Albuquerque Journal

An American film of a Russian play

Mayer’s ‘The Seagull’ focuses on its comic nature

- BY JAKE COYLE

Production­s of Anton Chekhov’s “The Seagull” almost always tip too far into farce or wade too deeply into tragedy, unable to sustain the play’s elusive balancing act. Michael Mayer’s lush and lively big-screen adaptation is unfortunat­ely no exception.

On the plus side, Mayer, a veteran theater director, has if anything leaned more into the comic nature of “The Seagull.” Chekhov, whose play was first performed in 1896, did indeed call it a comedy.
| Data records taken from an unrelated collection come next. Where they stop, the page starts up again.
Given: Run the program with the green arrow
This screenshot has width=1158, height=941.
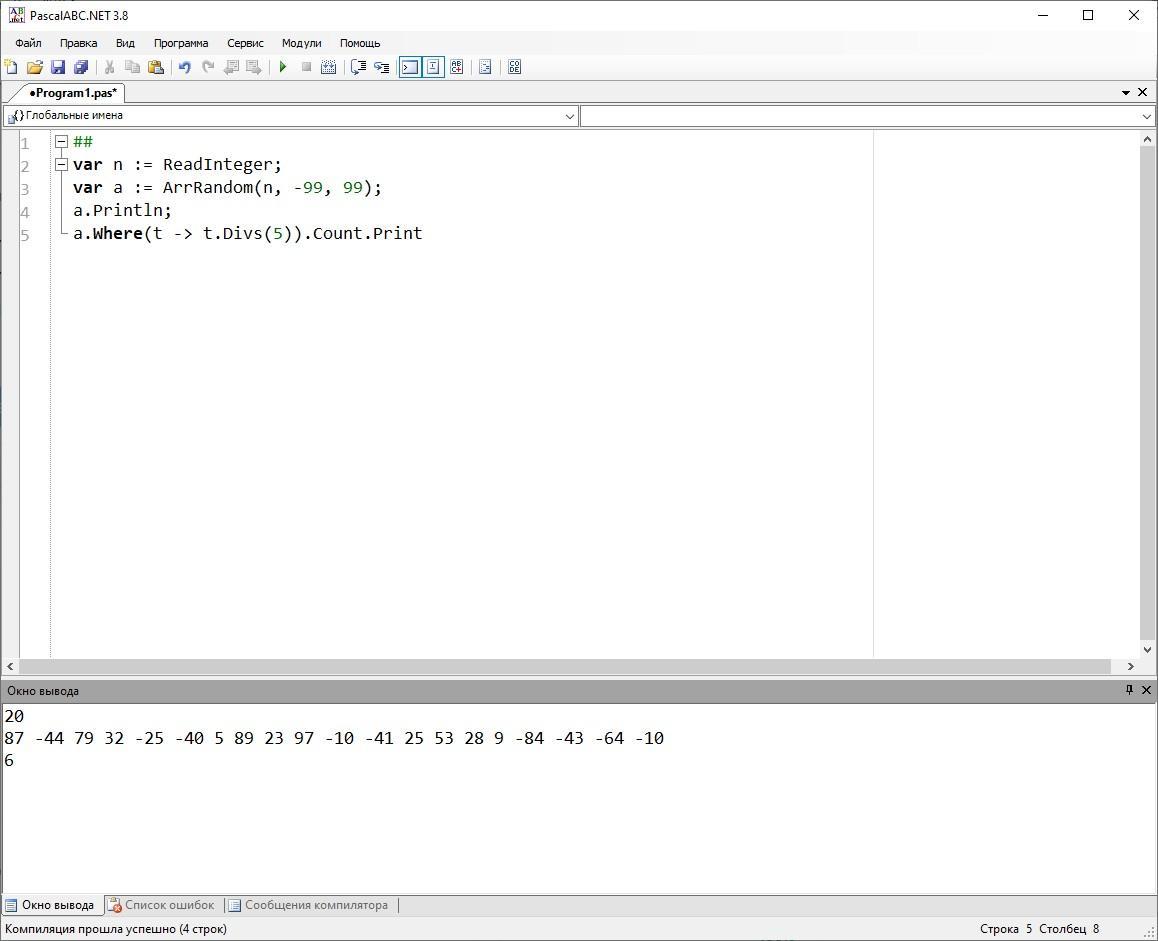Looking at the screenshot, I should [x=283, y=67].
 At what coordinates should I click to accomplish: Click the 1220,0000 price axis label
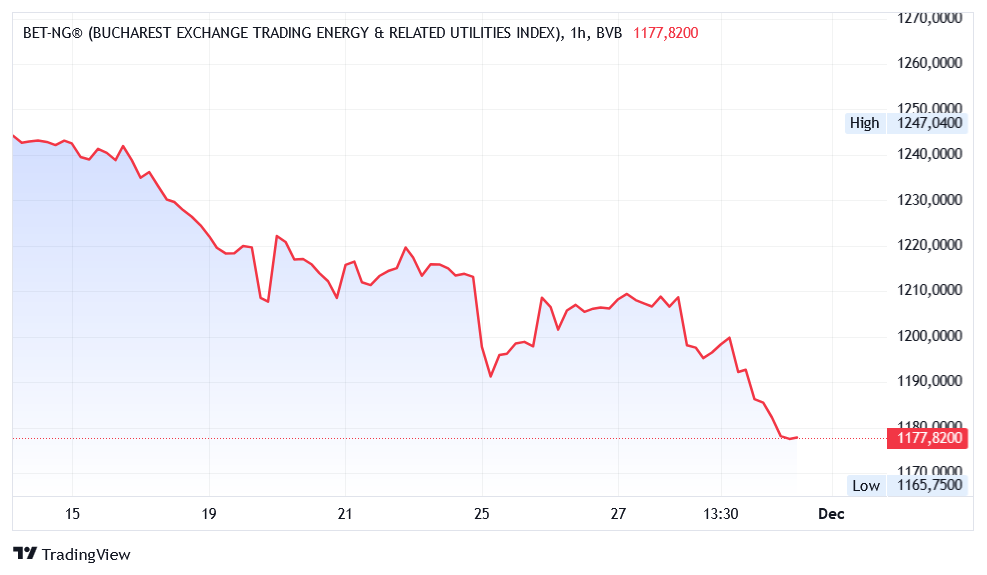point(929,245)
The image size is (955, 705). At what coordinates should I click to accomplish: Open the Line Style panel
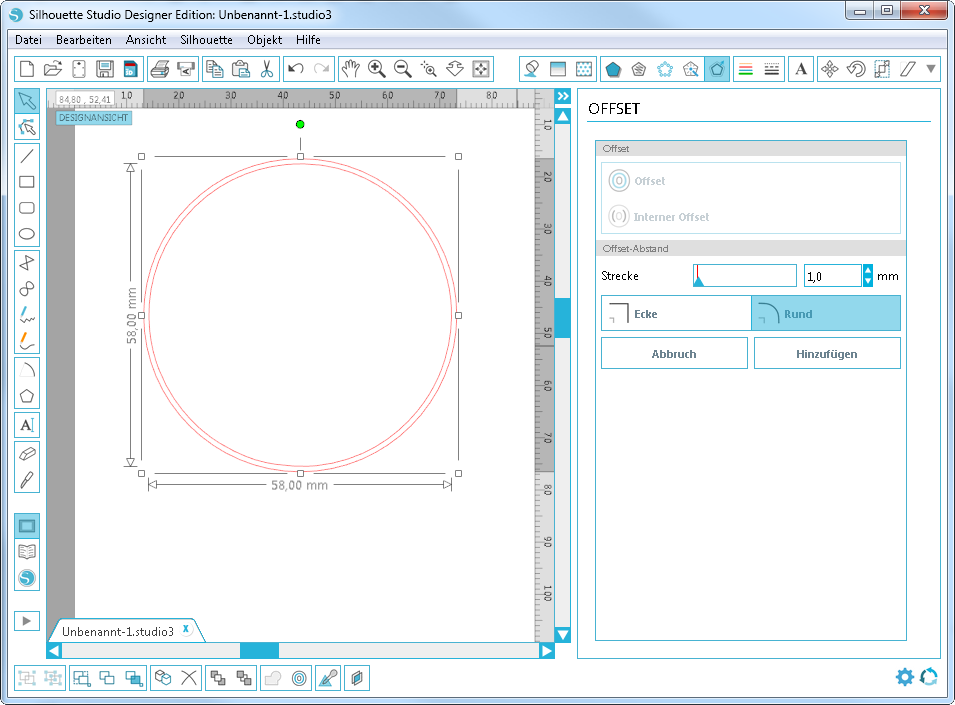[x=770, y=68]
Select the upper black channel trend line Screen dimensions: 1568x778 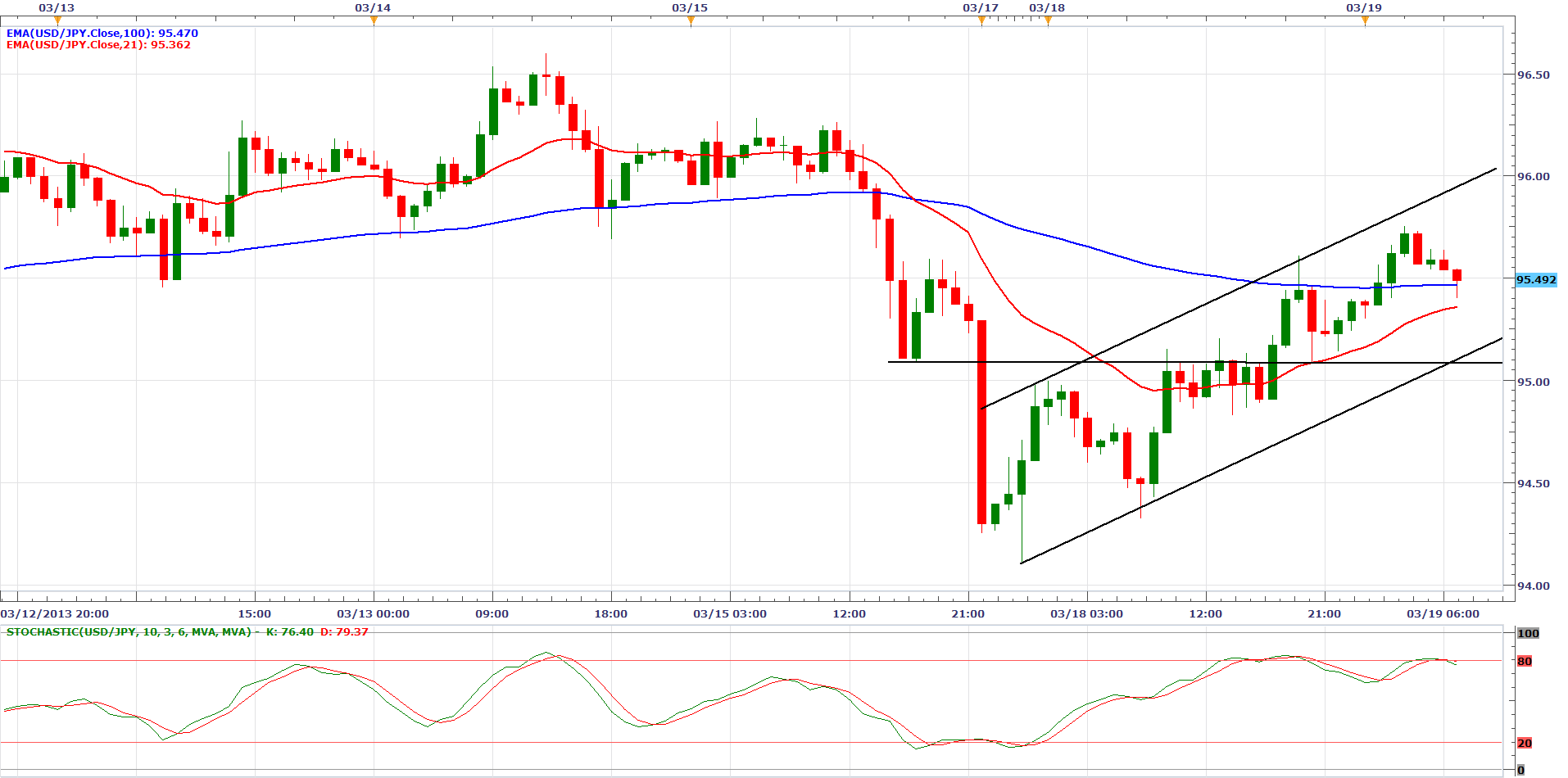(x=1229, y=294)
That makes this “Seagull” a kind of flipside to Sidney Lumet’s dull and sluggish 1968 version, essentiall­y the only other significan­t film adaptation of one of Chekhov’s most beloved works.
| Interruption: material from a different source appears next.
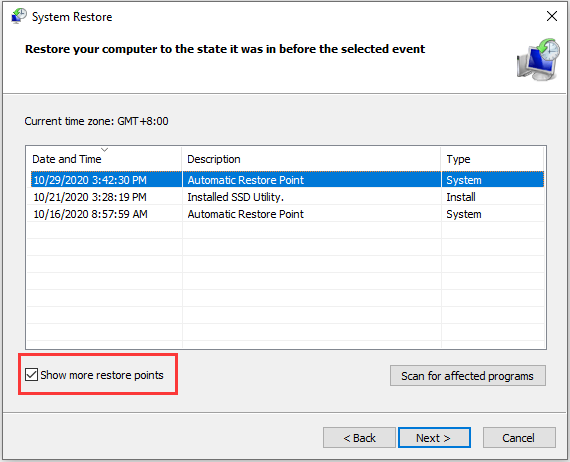This screenshot has height=462, width=570.
Task: Click System type in the last row
Action: [x=464, y=214]
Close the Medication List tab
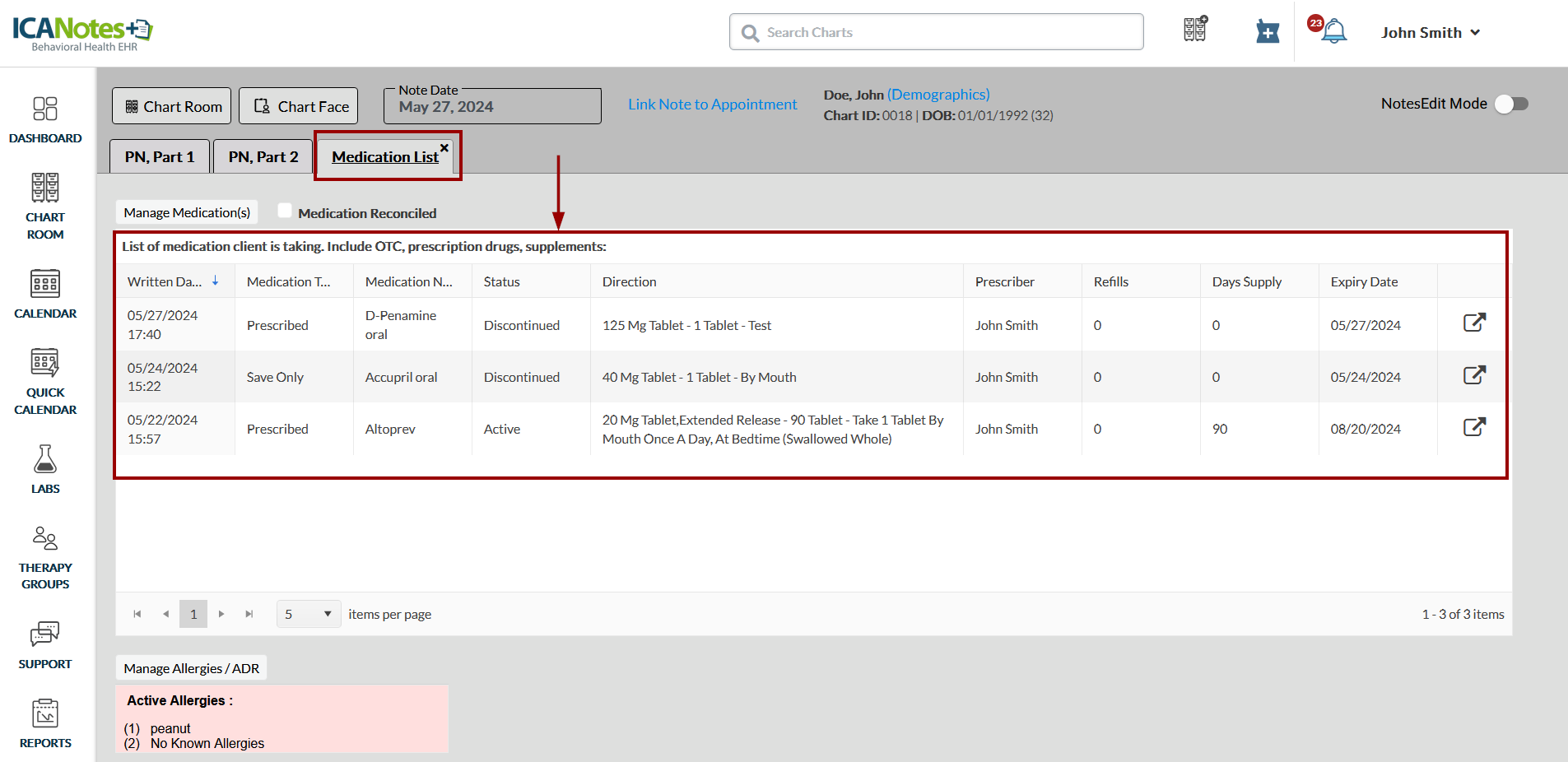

Working from a script by Stephen Karam, Mayer seems eager to swing entirely in the other direction — perhaps too eager. His “Seagull,” the director’s third feature film (“Flicka,” “A Home at the End of the World”), shrinks some of the play’s dialogue, robbing it of its rhythm, while never resting his ever-moving camera nor quieting its ever-stirring score. For a distinctly Russian play, he’s made a notably American film, pleasantly unstuffy (there are no forced accents here and the language is more colloquial), but also less substantia­l and lacking the tenor of Chekhov’s music.

“The Seagull” is set around the Treplev family estate (a glorious lakeside upstate New York mansion doubles for rural Russia) where Irina Arkadina (Annette Bening) has come to visit her brother, Sorin (Brian Dennehy), and her brooding aspiring playwright son, Konstantin (Billy Howle). Irina is an aging actress of the Moscow stage and she brings along her lover, the celebrated writer Boris Trigorin (Corey Stoll), whose presence in the provincial household begets numerous anxieties.
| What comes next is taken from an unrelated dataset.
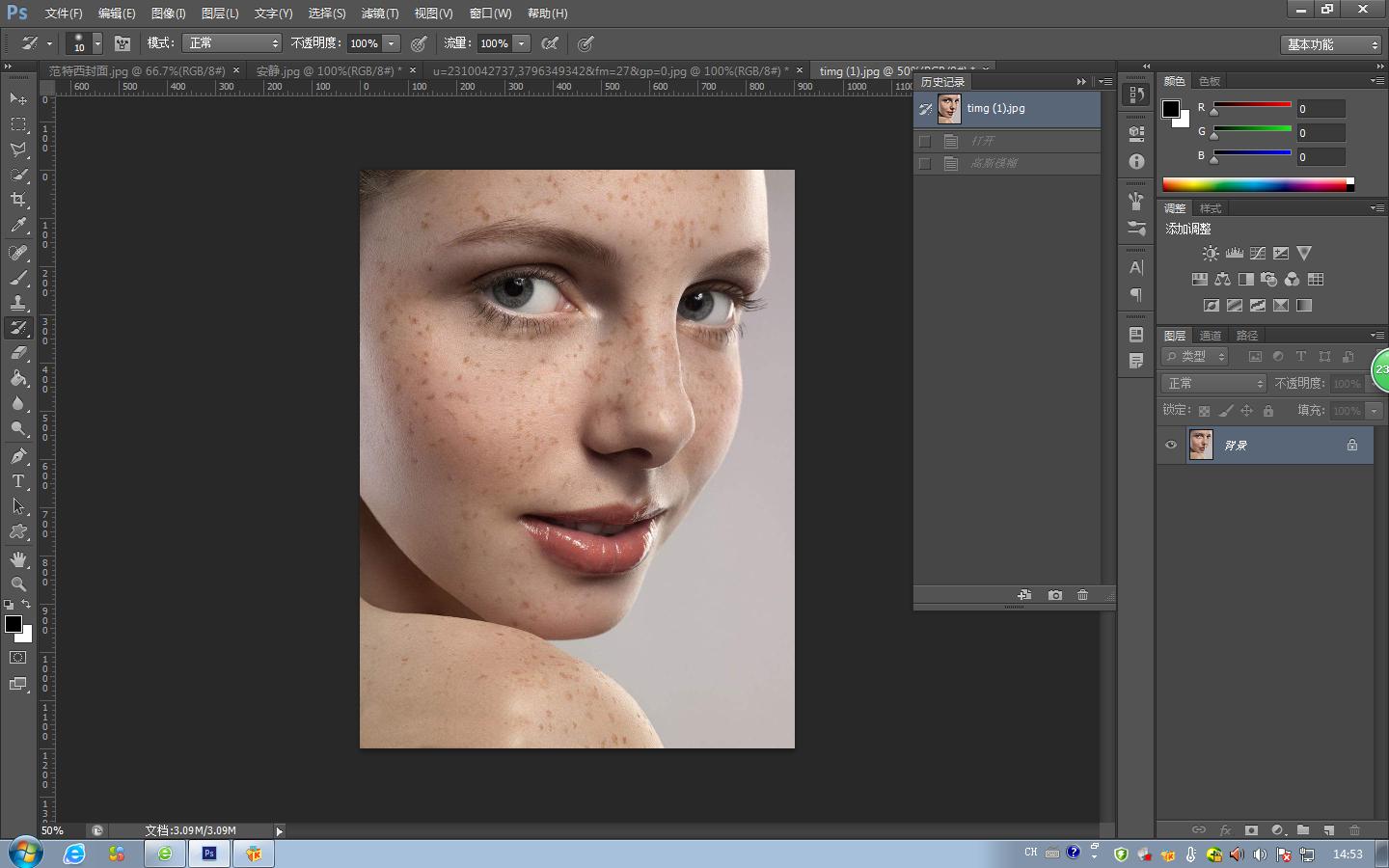Switch to the 通道 tab
The height and width of the screenshot is (868, 1389).
tap(1211, 336)
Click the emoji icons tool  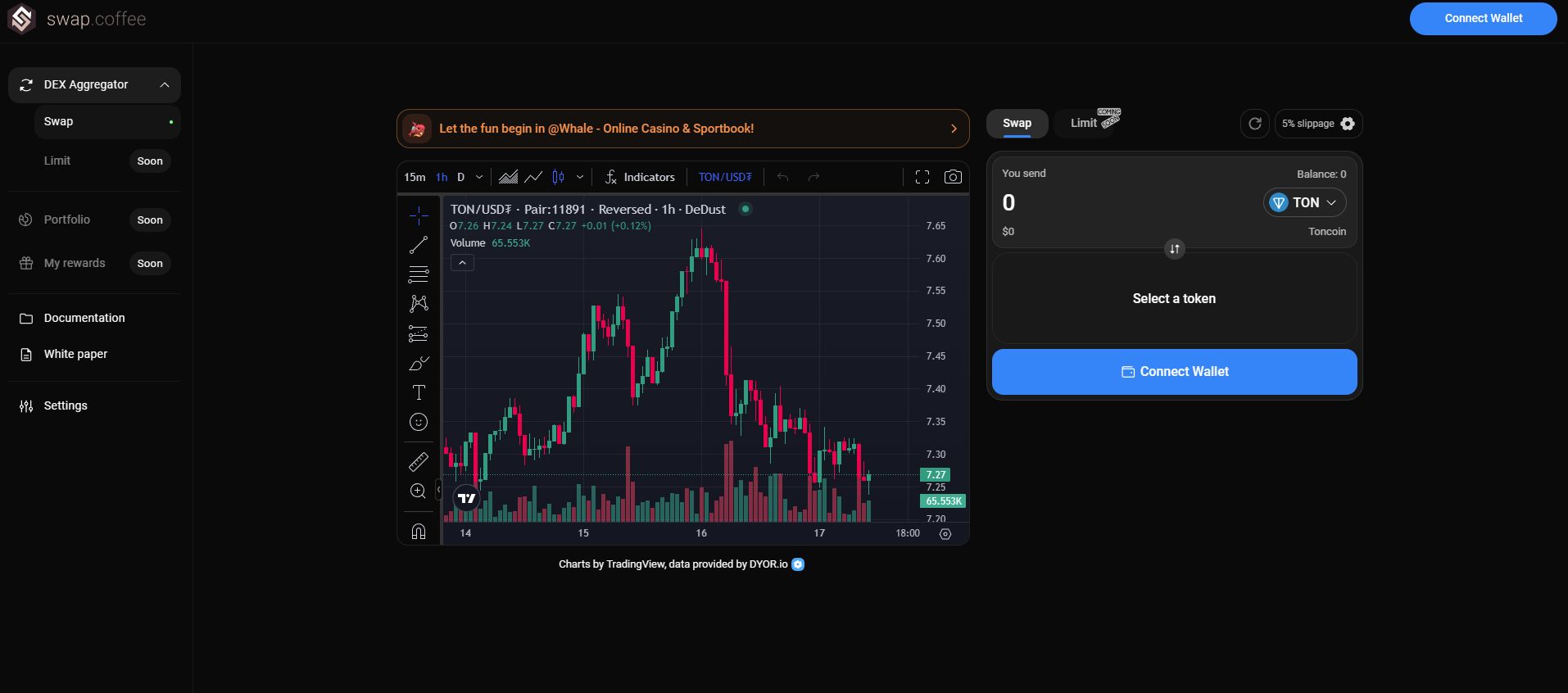(x=419, y=422)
Trigorin’s success is the envy of Konstantin, who soon finds his sweetheart, Nina Zarechnaya (Saoirse Ronan), is lured by the preying Trigorin. Unrequited love runs rampant in “The Seagull.” (It also afflicts Elisabeth Moss’ Masha). Characters, many of them knowingly, are the helpless victims of the fluctuatio­ns of their self-defeating heart — especially when mixed with potentiall­y misguided artistic ambitions.

It’s a talented cast, but the only one at home in their role is Bening, who has recently, as Gloria Grahame in “Film Stars Don’t Die in Liverpool” and in “Being Julia,” proven exceptiona­l at portraying the waning glamour and growing distress of divas late in life. She’s funny and broken at once, perfectly poised in that Chekhovian limbo.